Longtime favorites such as "Haitian Fight Song" and the rip-roaring "Better Get It In Your Soul" sparkle with splendid playing, the ensemble joyously dancing through the melodies before the solos. The former track opens with a powerful bass statement leading into the familiar intro before melody comes rolling in. The buildup to the full ensemble is great fun with trumpets blaring, bluesy trombones, and thick piano chords. Powerful solos from Palm (trombone), pianist Lombre, and the leader stand out. "Better Get It...", with its delectable soul-gospel melody, features fire in the rhythm section, delightful "shouts" from the brass and reeds during the piano solo, a powerful alto sax solo (Bessessen), and a "stomping" drum spot for Hall. The music is so infectious you'll want to press "repeat"! Dig the coda!!

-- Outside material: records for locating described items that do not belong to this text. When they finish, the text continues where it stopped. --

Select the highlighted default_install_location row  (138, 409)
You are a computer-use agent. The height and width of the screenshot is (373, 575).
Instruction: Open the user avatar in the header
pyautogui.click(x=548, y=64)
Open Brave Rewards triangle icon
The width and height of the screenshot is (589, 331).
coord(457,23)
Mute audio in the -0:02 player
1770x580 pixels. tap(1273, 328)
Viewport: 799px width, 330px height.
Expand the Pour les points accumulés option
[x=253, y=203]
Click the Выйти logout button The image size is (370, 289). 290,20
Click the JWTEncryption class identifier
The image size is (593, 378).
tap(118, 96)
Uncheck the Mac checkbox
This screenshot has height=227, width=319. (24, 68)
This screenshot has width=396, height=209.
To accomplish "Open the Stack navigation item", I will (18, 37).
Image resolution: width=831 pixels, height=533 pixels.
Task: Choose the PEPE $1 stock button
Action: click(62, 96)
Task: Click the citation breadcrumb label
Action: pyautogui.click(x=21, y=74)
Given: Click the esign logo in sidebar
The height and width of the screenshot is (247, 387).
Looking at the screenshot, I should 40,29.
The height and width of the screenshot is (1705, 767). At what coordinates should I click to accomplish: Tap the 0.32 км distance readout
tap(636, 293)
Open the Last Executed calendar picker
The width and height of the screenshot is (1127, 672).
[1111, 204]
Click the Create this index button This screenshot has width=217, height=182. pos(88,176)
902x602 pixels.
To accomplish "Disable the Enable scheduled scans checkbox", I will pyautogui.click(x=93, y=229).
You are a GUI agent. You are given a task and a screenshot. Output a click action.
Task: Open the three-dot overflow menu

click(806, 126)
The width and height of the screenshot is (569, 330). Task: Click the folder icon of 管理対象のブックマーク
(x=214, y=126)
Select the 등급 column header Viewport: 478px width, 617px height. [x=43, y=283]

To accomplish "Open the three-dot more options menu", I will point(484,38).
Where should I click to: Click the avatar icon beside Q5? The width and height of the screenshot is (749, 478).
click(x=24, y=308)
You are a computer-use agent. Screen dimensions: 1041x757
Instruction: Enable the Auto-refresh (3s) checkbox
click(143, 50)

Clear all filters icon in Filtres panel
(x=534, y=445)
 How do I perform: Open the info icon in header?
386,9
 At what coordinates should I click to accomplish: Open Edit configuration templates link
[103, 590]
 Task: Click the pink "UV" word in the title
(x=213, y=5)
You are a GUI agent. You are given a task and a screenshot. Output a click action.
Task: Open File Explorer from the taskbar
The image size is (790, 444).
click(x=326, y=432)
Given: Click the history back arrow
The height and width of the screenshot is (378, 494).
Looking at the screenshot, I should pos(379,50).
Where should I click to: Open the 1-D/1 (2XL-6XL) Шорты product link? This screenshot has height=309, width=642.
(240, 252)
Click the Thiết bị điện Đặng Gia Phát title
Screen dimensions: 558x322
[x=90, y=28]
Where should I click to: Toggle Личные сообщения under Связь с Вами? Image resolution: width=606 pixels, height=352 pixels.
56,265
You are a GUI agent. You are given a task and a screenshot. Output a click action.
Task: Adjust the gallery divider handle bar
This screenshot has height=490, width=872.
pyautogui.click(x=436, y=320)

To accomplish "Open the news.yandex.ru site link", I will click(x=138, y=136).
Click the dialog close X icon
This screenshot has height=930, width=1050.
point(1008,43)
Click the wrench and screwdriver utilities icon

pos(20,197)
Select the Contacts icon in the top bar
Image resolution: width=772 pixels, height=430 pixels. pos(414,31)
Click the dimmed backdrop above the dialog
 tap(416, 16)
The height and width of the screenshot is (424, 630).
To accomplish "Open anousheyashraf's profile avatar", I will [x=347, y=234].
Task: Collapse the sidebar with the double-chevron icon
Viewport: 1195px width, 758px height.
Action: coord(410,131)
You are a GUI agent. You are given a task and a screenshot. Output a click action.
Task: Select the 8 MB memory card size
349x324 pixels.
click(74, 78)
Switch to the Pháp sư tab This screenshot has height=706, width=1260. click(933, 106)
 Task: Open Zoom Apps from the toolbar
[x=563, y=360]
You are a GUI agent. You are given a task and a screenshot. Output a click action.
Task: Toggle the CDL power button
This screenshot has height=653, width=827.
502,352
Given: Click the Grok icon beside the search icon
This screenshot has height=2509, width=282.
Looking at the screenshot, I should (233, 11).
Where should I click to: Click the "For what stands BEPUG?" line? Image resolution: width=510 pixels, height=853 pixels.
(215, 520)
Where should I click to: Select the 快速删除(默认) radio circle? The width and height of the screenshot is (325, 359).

There's a lovely take of "Self-Portrait in Three Colors" with a long and powerful trumpet solo from Johnson over different ensemble backgrounds. Also, check out the bluesy, playful "Prayer for Passive Resistance" with a smashing alto solo from Rajiv Halim. "Remember Rockefeller at Attica" from 1975's "Changes One" gets a sparkling arrangement (with a little hint of "Fables of Faubus" thrown in to enforce the fact how stupid Governors can be)––the pace is powerful led by the throbbing bass and dancing drums.
Thanks to Ethan Philion and to "Meditations on Mingus" for reminding us that there are many ways to interpret the music of a Master and how rewarding it can be to dive right in. Play it loud!